--- O QUE FAZER ---
Converta em tabela Markdown, com as colunas Número e Texto, o trecho que vai da linha que contém "Click the Nouveau Chapitre insert icon" até a linha que contém "Looking at the screenshot, I should (x=2032, y=715).", incluindo as duas. Numere cada linha e deixe de fora as linhas em branco.
····················
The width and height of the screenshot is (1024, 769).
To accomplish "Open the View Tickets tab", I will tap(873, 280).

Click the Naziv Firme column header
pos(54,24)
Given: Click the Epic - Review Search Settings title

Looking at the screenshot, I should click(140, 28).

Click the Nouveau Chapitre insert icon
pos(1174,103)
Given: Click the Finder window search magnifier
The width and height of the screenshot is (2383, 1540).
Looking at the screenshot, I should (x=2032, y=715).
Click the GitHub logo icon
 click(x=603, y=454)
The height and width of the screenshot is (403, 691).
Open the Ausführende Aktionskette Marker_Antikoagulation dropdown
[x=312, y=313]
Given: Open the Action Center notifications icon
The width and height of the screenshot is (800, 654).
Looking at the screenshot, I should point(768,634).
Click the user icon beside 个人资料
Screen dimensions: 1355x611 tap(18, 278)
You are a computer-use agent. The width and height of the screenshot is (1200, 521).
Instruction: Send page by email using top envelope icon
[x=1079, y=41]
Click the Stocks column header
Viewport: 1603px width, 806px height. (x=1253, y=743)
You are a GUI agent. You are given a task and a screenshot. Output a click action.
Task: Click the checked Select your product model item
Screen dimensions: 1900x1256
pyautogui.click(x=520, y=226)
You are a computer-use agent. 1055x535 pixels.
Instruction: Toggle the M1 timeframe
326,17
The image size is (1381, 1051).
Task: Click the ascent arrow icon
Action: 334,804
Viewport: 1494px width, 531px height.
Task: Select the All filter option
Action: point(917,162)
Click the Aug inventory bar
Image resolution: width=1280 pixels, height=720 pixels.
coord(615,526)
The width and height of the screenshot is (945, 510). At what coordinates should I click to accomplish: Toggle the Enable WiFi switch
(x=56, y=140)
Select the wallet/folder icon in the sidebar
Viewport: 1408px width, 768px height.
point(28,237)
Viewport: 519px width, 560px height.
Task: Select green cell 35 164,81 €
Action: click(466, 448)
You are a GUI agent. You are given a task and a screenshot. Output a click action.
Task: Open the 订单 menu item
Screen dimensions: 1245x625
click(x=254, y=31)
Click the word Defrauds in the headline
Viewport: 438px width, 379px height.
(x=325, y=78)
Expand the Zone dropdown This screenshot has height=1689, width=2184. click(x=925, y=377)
····················
--- RESULTADO DO EXERCÍCIO ---
| Número | Texto |
|---|---|
| 1 | Click the Nouveau Chapitre insert icon |
| 2 | pos(1174,103) |
| 3 | Given: Click the Finder window search magnifier |
| 4 | The width and height of the screenshot is (2383, 1540). |
| 5 | Looking at the screenshot, I should (x=2032, y=715). |